Feature of Nonlinear Electromagnetic Properties and Local Atomic Structure of Metals in two Systems of Nanocomposites Cox(MgF2)100-x and (CoFeZr)x(MgF2)100-x

The article presents a comparative analysis of the results of complex studies of two nanocomposite systems: metal-dielectric Cox(MgF2)100-x and alloy-dielectric (CoFeZr)x(MgF2)100-x, obtained by ion-beam sputtering of composite targets in a wide range of compositions. Section 3 of this paper provides a mini-review of the investigations results about the features of the influence of the atomic composition and structural-phase state in the two systems on their nonlinear electroresistive, magnetoresistive, magneto-optical properties, published by us separately in each of the two systems in 2019-2023. In the metal-dielectric system Cox(MgF2)100−x, the formation of the hexagonal Co nanocrystals coincides with the achievement of the electric and magnetic percolation thresholds at xper=37 at.% and is accompanied by a transition from the superparamagnetic to the ferromagnetic state, which, with an increase of the metal content (>42 at.%), acquires a hard magnetic character with a coercive force of up to 95 Oe.
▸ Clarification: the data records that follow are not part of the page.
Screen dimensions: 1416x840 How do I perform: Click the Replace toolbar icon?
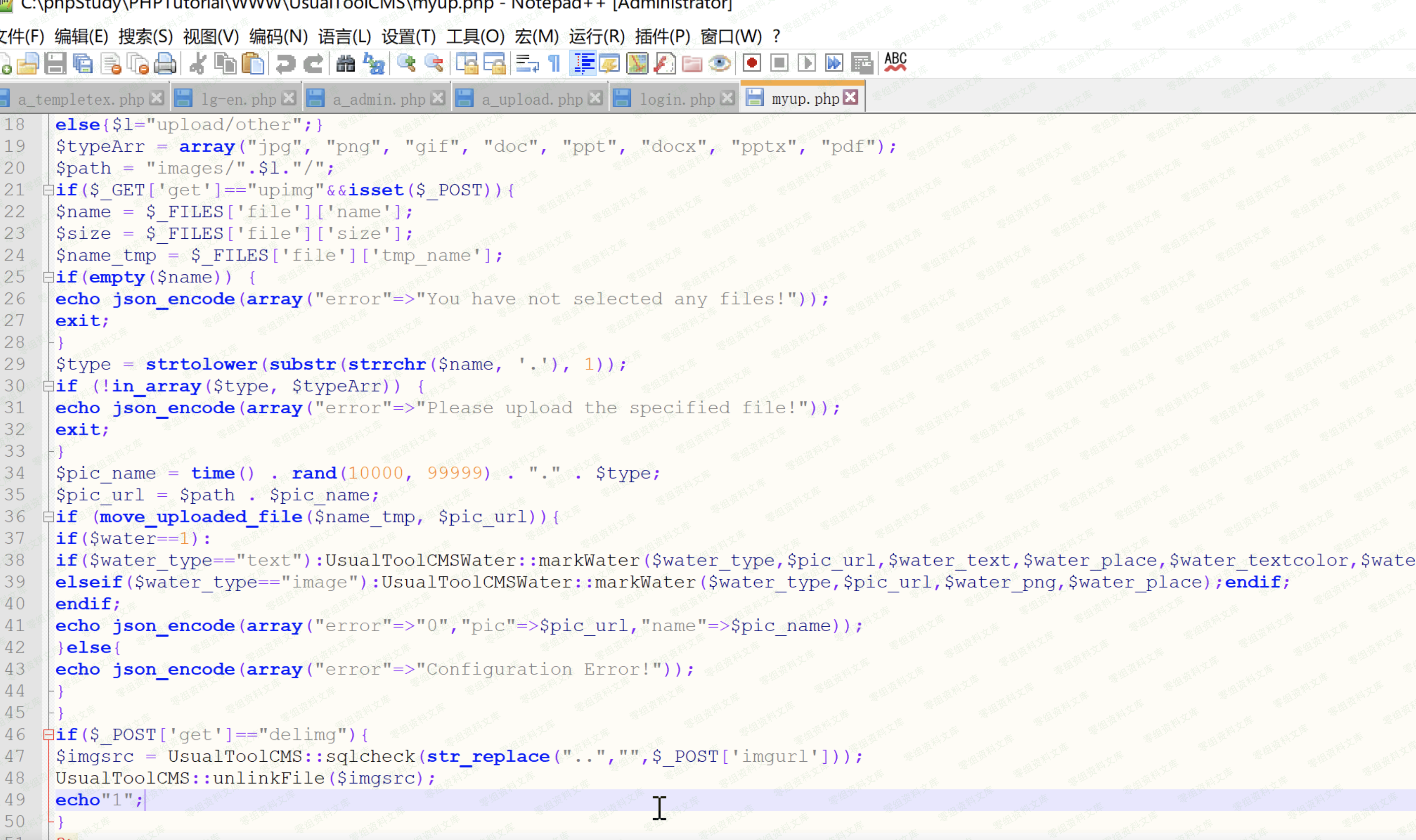coord(373,63)
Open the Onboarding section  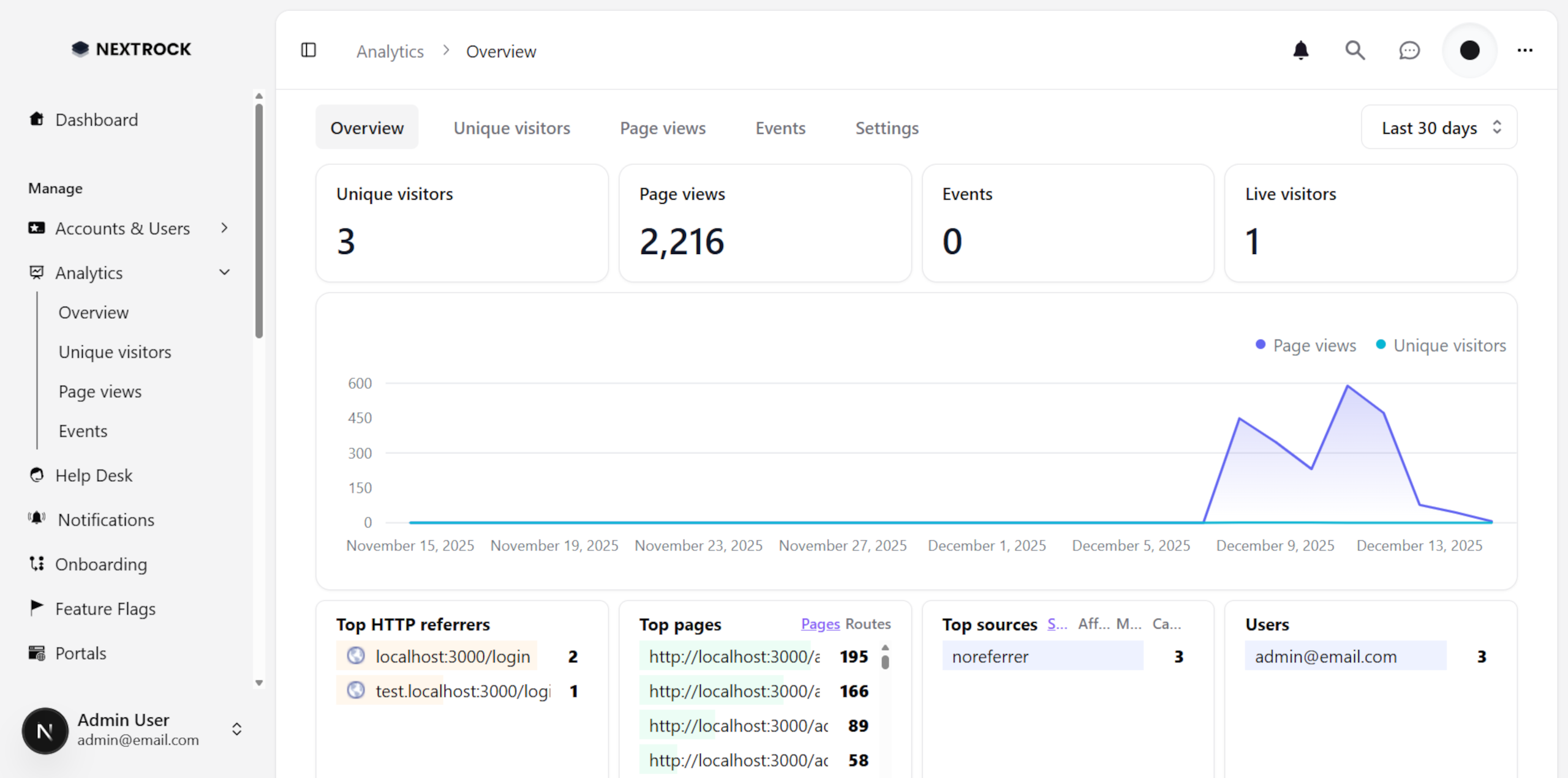[101, 564]
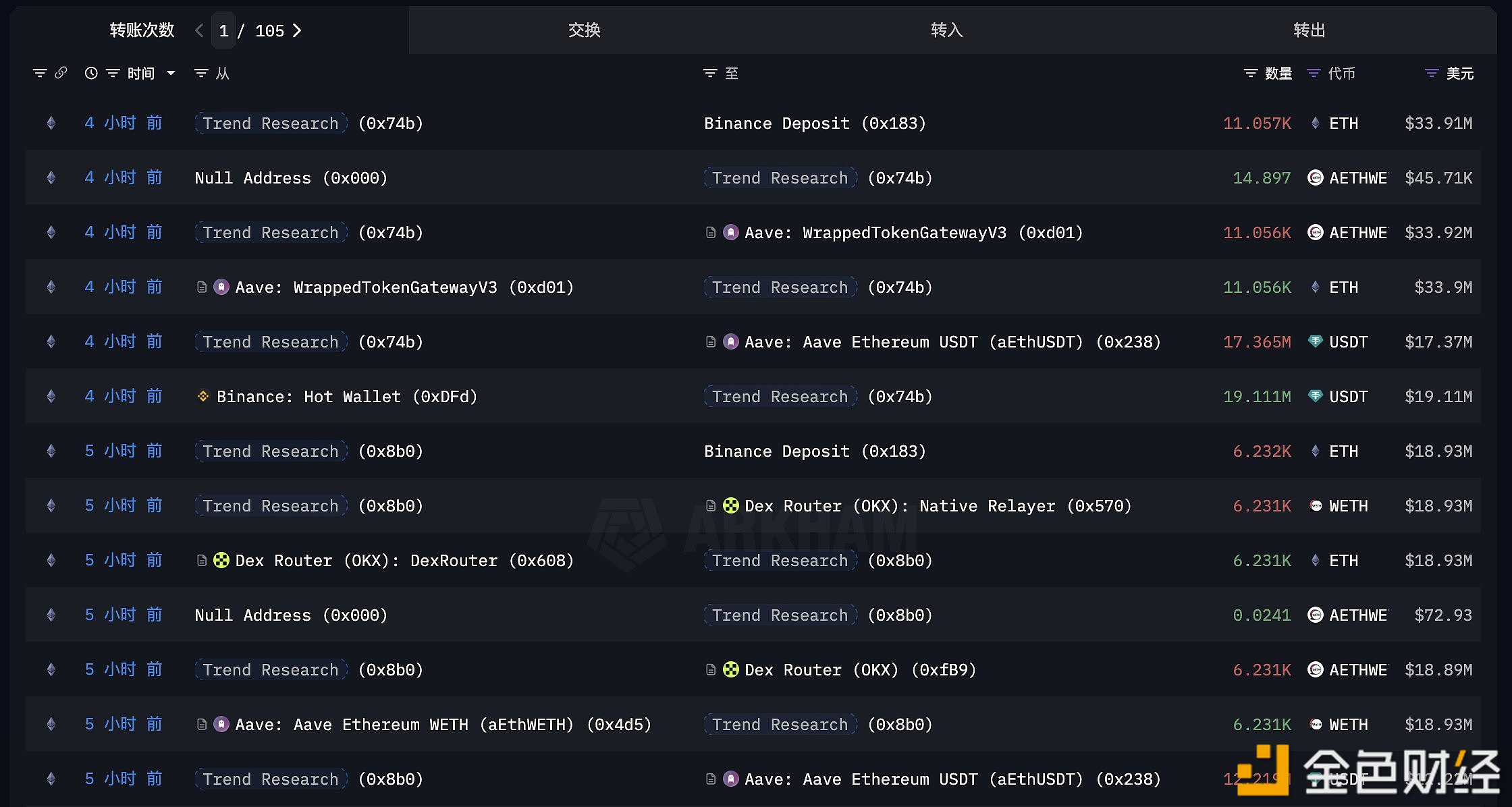Open Null Address (0x000) in second row

tap(290, 178)
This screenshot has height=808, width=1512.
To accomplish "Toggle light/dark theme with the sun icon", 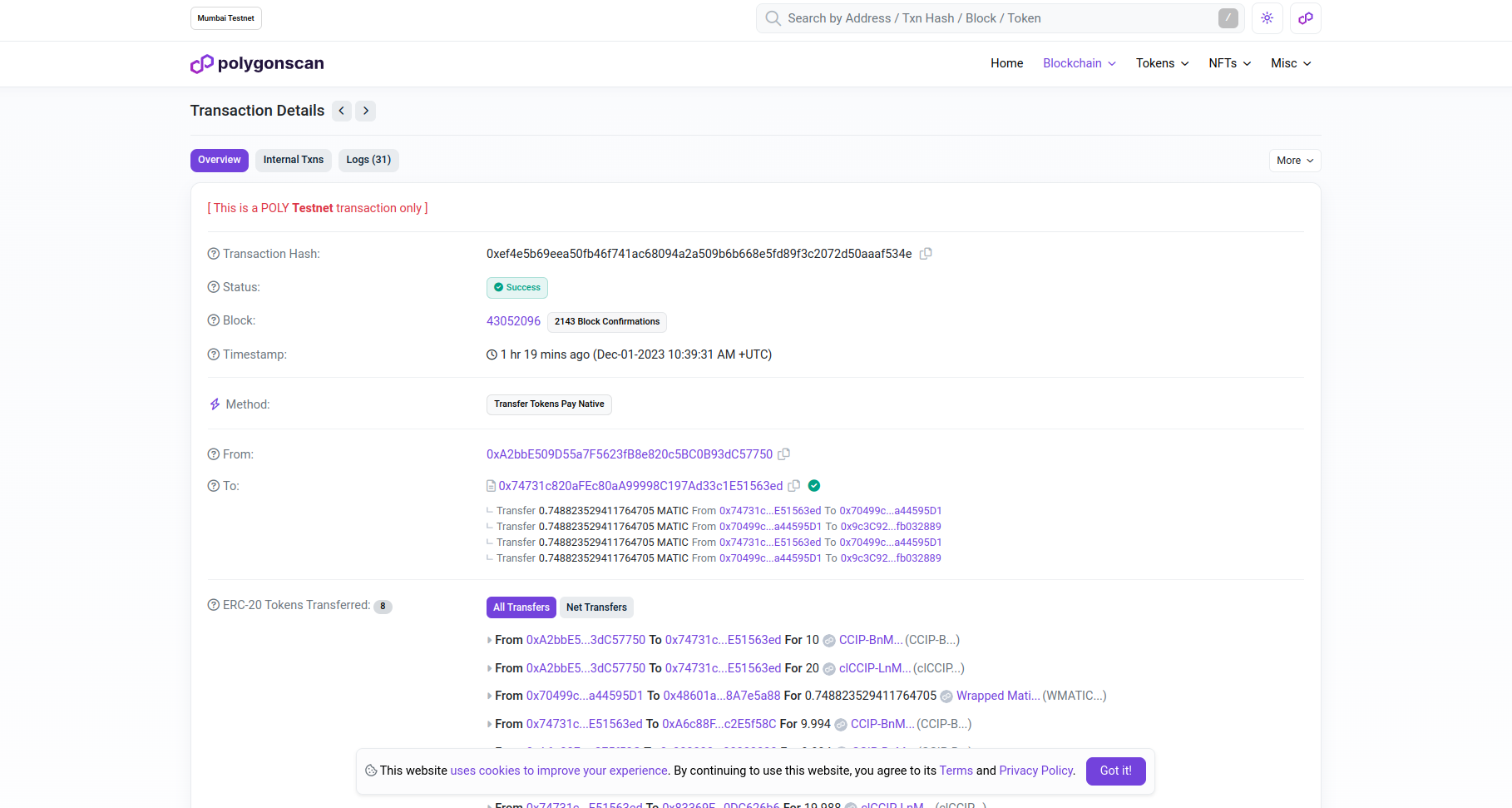I will [1267, 17].
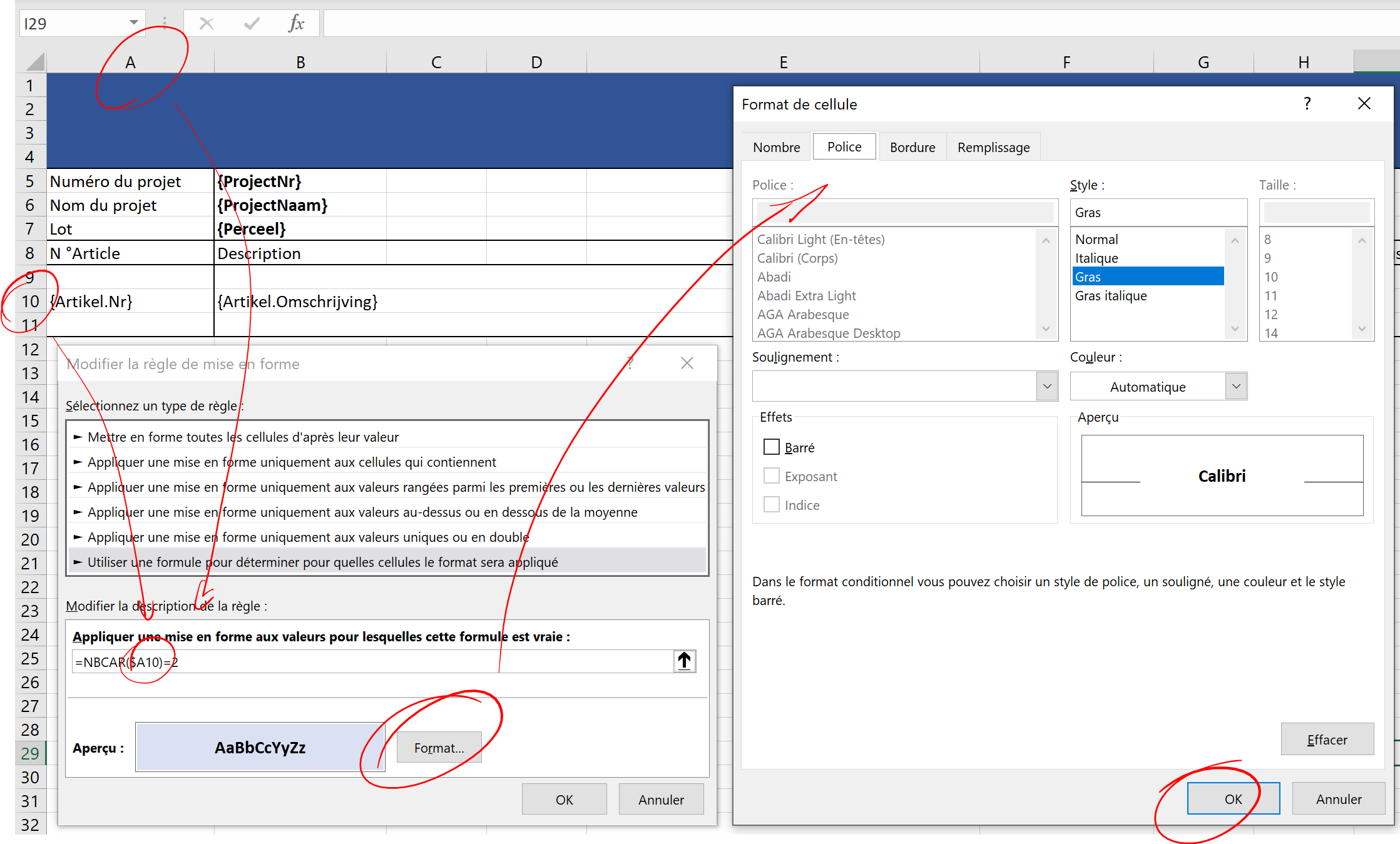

In the alloy-dielectric system (CoFeZr)x(MgF2)100−x, the formation of the hexagonal CoFeZr nanocrystals coincides with the values of the electric and magnetic percolation thresholds at xper=34 at.%. Below this value, the nanocomposites exhibit superparamagnetic properties, and at high values of x > 34 at.%, they become soft magnets and remain so far beyond the percolation threshold and after the phase transition of nanocrystals from the hexagonal hcp to the cubical bcc structure at x = 43 at.%, with a maximum value of the coercive force Hc ≤30 Oe. One of the reasons for the significant decrease in Hc compared to the first system may be the formation of the paramagnetic phase FeF2 at the interphase boundaries of CoFeZr nanocrystals with the dielectric matrix MgF2, detected by the Mössbauer spectroscopy. Further in Section 4 for the first time, the concentration dependences of the oscillating fine structure of XANES K-absorption edges of Co atoms in the first system and Co and Fe atoms in the second system are presented, which undergoes changes at the percolation thresholds in each of the two systems and thus confirms the nonlinear nature of the electromagnetic properties changes in each of the two systems at the atomic level.